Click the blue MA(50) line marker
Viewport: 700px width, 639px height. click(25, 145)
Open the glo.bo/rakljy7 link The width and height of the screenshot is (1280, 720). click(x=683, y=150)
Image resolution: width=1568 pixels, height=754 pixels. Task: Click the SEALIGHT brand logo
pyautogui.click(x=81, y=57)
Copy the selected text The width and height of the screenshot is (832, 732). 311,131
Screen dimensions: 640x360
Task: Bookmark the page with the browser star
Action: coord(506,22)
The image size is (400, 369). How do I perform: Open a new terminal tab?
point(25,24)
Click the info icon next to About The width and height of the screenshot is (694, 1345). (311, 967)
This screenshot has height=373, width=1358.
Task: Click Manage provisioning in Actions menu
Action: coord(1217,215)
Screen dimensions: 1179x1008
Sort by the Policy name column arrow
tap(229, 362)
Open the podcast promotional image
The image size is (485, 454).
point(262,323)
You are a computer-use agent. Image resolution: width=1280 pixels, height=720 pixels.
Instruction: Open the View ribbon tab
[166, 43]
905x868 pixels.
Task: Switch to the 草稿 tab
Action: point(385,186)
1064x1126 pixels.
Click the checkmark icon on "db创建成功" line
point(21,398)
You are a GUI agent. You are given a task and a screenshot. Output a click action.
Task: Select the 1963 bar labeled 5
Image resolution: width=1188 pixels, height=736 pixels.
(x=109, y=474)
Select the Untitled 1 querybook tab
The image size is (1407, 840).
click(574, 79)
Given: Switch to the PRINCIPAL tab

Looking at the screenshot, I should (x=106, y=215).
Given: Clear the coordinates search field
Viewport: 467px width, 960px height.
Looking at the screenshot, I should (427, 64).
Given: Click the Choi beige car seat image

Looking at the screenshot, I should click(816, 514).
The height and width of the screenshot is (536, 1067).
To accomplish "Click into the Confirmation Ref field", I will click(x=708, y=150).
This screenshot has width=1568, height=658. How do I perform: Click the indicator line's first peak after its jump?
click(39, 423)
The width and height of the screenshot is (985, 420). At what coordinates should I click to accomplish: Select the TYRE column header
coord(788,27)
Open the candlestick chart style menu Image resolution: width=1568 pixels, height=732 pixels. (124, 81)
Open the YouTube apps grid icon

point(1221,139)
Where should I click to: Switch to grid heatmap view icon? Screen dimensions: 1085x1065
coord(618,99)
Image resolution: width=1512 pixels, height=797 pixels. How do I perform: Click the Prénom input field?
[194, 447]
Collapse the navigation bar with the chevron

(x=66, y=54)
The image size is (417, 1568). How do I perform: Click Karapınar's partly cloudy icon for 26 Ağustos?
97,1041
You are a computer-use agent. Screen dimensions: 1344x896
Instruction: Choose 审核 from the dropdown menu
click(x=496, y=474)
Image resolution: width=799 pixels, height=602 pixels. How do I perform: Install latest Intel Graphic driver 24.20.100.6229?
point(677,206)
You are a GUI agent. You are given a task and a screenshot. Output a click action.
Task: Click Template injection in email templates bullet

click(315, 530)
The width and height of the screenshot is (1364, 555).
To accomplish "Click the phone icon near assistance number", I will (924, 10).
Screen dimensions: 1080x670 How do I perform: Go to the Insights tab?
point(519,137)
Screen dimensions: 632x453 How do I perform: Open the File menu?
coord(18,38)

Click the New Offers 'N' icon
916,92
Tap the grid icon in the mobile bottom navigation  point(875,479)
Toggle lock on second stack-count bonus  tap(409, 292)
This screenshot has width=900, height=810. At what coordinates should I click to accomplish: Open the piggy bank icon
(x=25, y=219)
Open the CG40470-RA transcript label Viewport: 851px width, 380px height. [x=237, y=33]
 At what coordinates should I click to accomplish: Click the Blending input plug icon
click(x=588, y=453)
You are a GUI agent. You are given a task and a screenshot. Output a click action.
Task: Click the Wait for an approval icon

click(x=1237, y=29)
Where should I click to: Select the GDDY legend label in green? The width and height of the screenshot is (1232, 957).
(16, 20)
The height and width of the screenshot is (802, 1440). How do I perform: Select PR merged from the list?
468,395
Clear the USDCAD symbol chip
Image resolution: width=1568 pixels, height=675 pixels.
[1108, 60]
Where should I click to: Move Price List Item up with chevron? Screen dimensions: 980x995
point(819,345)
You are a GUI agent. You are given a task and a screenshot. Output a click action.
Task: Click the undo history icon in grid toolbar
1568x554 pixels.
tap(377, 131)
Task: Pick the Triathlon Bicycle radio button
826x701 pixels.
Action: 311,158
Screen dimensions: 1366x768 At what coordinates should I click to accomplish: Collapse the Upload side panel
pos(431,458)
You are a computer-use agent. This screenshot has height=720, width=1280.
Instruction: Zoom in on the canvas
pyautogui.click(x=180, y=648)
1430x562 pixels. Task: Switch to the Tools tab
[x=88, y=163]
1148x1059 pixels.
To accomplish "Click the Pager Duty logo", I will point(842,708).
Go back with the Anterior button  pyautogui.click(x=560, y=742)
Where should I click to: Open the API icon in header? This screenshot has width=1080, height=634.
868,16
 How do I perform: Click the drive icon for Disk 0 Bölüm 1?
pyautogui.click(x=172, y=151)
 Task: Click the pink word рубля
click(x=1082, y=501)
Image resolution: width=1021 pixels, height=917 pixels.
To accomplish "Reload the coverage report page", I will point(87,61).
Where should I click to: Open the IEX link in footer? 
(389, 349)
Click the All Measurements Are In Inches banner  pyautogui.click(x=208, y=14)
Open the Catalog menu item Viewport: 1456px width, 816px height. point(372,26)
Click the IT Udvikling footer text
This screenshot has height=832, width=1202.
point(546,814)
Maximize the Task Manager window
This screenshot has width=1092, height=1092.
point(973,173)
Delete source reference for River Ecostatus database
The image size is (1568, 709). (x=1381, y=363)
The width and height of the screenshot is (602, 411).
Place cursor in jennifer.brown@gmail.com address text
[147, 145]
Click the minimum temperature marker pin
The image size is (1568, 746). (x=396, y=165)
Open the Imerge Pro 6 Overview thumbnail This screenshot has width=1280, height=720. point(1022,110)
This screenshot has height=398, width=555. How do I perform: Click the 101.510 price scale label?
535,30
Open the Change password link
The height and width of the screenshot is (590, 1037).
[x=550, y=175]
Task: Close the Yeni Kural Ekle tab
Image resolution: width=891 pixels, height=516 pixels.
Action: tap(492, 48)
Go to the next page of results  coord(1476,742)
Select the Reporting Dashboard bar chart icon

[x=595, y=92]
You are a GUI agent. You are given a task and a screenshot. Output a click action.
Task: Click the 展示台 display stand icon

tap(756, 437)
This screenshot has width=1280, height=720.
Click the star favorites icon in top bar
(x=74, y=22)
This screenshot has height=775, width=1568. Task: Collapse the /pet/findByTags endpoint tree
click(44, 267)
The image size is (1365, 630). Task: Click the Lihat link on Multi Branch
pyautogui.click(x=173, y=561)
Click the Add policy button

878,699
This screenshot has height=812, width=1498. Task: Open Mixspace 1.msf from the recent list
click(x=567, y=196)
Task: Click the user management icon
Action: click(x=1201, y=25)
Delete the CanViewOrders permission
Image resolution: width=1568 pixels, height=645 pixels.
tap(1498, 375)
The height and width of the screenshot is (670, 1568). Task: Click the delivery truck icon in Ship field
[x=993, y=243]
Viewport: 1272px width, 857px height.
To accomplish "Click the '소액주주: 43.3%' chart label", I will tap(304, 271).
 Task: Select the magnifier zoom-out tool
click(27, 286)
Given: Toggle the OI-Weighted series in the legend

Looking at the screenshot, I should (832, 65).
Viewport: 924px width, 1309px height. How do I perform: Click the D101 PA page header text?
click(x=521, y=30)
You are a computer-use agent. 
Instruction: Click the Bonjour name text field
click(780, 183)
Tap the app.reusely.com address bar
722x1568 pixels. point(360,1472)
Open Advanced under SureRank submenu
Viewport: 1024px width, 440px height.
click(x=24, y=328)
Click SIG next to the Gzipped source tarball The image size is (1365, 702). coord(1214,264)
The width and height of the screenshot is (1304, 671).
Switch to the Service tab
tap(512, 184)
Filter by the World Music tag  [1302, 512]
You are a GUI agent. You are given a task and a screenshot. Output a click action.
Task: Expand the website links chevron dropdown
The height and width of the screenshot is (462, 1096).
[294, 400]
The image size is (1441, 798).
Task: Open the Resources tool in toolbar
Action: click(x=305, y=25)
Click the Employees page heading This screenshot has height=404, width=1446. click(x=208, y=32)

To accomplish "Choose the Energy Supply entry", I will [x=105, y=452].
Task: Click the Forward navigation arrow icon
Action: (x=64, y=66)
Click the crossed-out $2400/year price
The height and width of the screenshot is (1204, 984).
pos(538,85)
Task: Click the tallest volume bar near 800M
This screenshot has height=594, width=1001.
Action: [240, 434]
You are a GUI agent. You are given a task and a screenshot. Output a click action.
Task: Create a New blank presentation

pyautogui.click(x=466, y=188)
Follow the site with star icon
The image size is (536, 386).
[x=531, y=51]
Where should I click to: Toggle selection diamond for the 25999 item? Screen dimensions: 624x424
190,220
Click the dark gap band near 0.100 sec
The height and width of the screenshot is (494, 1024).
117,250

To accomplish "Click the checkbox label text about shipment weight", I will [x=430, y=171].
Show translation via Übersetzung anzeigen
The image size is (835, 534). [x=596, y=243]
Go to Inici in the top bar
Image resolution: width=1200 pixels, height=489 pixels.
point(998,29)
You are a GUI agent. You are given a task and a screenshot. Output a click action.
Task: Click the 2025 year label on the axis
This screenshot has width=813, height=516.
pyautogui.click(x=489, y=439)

_Assigned task_
How many of the lines above hold the word "computer"? Give only that number.

_Response area_
4